What is required => In the material below, find the line that contains "Task: Click the red square legend swatch" and the line that contains "This screenshot has width=653, height=322.", then write out exactly those two lines and everything between them.

Provided information =>

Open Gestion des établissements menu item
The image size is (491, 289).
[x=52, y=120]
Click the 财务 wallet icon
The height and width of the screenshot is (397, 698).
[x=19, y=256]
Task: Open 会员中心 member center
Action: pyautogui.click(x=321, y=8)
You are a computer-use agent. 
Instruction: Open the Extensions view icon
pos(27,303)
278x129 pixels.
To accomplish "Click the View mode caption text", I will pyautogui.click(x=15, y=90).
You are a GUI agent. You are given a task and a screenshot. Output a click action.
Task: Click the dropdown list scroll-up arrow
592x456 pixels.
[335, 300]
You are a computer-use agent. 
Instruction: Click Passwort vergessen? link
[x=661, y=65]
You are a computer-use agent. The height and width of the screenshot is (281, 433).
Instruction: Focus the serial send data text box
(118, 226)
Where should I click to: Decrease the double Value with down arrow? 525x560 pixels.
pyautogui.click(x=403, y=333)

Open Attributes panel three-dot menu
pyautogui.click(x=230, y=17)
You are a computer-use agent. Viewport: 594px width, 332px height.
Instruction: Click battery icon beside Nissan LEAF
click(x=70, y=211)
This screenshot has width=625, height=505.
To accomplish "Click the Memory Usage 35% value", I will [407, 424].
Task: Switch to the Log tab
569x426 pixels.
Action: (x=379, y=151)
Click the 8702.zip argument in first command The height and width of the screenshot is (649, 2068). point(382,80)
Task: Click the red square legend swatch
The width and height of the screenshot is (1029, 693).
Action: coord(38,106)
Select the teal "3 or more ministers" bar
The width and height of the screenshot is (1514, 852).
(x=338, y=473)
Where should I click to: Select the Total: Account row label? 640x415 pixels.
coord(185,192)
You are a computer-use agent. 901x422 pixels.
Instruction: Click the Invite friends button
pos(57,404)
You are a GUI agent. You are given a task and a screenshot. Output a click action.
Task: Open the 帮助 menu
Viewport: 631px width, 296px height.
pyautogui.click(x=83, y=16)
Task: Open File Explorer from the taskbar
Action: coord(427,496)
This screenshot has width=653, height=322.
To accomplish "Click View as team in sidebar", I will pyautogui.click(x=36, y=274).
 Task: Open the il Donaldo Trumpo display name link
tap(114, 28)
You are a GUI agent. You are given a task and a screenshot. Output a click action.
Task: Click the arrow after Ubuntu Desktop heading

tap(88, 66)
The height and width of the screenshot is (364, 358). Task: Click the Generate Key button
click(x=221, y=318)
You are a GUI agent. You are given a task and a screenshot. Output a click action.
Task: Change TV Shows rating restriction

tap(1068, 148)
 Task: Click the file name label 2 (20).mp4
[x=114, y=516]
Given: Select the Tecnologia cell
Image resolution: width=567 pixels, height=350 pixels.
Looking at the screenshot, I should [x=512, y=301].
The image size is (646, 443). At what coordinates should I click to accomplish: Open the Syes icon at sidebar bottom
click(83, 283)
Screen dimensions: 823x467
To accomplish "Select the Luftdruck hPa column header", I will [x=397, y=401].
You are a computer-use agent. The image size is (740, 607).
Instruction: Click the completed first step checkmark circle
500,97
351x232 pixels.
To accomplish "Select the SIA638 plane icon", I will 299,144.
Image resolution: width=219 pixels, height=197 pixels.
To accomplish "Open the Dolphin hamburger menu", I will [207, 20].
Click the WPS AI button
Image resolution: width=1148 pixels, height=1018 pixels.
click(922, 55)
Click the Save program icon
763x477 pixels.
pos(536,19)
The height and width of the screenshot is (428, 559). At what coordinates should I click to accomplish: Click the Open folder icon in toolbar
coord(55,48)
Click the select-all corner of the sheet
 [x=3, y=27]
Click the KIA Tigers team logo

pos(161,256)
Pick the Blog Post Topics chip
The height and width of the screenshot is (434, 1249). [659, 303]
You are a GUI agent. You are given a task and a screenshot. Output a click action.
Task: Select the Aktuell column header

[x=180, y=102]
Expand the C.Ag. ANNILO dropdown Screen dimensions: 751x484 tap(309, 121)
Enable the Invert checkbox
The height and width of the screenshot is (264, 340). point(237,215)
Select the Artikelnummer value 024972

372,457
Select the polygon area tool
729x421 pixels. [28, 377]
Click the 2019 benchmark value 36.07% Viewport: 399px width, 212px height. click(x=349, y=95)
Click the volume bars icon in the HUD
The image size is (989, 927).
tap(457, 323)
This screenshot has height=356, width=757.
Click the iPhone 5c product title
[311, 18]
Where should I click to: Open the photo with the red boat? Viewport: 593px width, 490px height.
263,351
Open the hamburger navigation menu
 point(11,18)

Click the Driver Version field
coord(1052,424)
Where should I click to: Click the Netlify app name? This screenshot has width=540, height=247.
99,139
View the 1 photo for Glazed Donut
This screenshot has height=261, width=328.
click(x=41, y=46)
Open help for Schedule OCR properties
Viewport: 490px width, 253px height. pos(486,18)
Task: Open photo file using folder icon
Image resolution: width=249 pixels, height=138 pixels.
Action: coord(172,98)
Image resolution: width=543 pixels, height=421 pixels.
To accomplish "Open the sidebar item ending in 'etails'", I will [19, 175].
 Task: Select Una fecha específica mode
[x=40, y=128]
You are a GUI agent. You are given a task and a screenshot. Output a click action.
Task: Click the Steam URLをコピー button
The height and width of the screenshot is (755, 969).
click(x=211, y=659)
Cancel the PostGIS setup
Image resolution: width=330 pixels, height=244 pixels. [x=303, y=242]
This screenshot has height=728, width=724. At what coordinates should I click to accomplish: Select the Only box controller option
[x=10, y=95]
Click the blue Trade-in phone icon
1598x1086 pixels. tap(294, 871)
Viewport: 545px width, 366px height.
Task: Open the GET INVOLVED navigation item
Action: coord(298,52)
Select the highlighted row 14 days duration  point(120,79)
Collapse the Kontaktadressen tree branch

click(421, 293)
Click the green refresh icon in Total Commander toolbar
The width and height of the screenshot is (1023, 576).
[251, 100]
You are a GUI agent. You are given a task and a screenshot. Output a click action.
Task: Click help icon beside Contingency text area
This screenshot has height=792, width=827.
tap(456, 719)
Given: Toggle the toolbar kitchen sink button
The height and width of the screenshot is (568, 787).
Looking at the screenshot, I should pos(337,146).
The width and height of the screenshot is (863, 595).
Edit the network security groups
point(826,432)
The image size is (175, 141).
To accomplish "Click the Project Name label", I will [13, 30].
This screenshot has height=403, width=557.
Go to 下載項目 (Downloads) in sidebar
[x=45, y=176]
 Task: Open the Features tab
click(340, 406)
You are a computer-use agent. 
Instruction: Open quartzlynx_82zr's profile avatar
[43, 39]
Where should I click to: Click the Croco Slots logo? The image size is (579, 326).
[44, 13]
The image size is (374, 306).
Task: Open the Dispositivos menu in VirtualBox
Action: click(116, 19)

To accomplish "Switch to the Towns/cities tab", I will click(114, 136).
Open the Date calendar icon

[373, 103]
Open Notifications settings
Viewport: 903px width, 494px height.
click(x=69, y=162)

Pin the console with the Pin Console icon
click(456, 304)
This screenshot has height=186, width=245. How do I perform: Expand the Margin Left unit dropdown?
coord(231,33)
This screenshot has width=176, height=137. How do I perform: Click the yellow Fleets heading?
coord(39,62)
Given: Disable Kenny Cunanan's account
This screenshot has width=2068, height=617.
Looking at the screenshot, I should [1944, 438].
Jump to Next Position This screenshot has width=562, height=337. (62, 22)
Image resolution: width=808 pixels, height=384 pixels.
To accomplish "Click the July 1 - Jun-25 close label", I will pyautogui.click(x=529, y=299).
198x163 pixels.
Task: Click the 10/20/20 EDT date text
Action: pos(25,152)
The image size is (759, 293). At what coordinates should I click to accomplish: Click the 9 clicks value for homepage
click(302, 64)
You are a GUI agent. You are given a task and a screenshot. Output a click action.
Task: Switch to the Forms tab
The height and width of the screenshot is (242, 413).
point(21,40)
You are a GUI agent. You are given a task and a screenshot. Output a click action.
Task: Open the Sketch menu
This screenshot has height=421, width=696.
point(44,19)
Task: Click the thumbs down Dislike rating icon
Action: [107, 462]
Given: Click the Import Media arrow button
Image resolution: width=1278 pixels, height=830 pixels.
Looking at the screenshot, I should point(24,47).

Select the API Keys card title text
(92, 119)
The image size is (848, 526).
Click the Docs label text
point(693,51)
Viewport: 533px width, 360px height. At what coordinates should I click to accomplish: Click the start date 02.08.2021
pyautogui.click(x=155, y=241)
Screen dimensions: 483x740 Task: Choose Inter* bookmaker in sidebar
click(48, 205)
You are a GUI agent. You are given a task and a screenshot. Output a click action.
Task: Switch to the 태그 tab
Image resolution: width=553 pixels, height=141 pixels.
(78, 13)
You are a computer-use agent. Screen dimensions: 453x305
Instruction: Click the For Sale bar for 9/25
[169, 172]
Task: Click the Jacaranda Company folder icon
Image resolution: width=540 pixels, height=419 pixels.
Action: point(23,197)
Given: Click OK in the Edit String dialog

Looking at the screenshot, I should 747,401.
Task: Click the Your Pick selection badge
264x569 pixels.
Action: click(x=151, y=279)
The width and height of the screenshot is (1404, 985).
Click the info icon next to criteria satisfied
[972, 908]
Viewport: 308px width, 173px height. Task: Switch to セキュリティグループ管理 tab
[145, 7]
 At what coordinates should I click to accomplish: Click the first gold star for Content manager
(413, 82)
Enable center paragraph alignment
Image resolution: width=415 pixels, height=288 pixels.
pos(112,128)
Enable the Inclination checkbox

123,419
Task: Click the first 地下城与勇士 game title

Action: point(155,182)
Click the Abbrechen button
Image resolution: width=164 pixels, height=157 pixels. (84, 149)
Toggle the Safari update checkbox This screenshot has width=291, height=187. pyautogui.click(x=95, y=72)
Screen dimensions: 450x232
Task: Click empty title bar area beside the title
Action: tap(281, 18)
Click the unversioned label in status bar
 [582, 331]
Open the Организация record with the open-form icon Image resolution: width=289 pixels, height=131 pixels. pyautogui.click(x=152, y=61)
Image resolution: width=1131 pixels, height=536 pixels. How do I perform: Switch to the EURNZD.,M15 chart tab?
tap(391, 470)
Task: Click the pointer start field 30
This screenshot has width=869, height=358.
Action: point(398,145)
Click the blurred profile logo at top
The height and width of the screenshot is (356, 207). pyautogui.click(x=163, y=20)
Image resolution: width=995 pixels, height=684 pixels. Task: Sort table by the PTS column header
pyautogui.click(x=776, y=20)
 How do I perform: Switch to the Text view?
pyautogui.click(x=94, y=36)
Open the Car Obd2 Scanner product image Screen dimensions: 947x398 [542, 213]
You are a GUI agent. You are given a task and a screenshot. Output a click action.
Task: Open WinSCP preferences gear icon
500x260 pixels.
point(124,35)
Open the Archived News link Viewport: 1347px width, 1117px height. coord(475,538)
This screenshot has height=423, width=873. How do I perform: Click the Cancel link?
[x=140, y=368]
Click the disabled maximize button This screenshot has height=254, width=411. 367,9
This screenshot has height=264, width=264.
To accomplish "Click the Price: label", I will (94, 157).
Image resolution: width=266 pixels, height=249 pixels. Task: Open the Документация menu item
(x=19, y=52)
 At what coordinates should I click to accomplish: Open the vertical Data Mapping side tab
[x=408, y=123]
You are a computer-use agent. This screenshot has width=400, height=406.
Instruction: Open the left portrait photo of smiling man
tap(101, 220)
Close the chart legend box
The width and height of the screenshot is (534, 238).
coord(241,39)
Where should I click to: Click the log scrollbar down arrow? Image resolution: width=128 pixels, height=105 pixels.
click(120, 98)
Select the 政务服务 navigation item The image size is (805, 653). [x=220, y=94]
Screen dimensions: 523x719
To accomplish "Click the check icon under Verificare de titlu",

Response below =>
Task: Click the red square legend swatch
The width and height of the screenshot is (1029, 693).
Action: coord(38,106)
Select the teal "3 or more ministers" bar
The width and height of the screenshot is (1514, 852).
(x=338, y=473)
Where should I click to: Select the Total: Account row label? 640x415 pixels.
coord(185,192)
You are a computer-use agent. 901x422 pixels.
Instruction: Click the Invite friends button
pos(57,404)
You are a GUI agent. You are given a task and a screenshot. Output a click action.
Task: Open the 帮助 menu
Viewport: 631px width, 296px height.
pyautogui.click(x=83, y=16)
Task: Open File Explorer from the taskbar
Action: coord(427,496)
This screenshot has width=653, height=322.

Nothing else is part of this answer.